In May, the Consumer Financial Protection Bureau (CFPB) announced they wanted feedback on their plan to curb forced arbitration clauses.

binding-contract-948442_640Public Citizen members sent a remarkable 27,890 comments to the CFPB. Once they are added in, our members alone will have tripled the total amount of comments (based on the numbers reported by CFPB’s website around Monday’s closing deadline).

For such a previously under-the-radar issue, this is a huge accomplishment.

Forced arbitration is the latest trick corporations are using to avoid accountability and keep consumer complaints out of public courts. Public Citizen calls them rip-off clauses, because the fine print has crept into contracts everywhere, from Amazon to Chase to Pokémon Go. Consumers are unknowingly signing away their rights to take future complaints to court. Instead, they’re decided by private companies or individuals chosen by the corporation in a kangaroo-court called an arbitration proceeding.

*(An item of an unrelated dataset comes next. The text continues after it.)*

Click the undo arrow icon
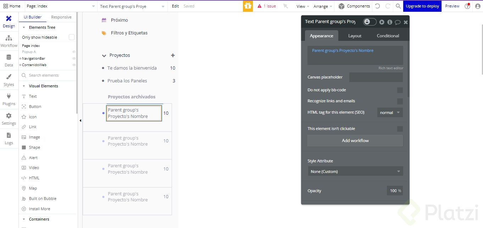Viewport: 483px width, 228px height. tap(377, 6)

The problem doesn’t end there. Often these rip-off clauses also prevent consumers from joining together in a class action lawsuit. This is critical, because it often doesn’t make sense for consumers to fight companies alone when potential damages are small. Take for example James Pendergast, who was charged $20 by Sprint for “roaming” while he was in his house.  A lawyer told him the case would take six figures to take to trial and there was the possibility he would be on the hook for Sprint’s legal bills. Almost no one would take on such a small dollar case by themselves; which is why class action suits are an important tool for consumers to band together to level the playing field.

We applaud the steps being taken by CFPB Director Richard Cordray and his staff (urged on by our members’ call to action) to ban forced arbitration language from financial services consumer contracts.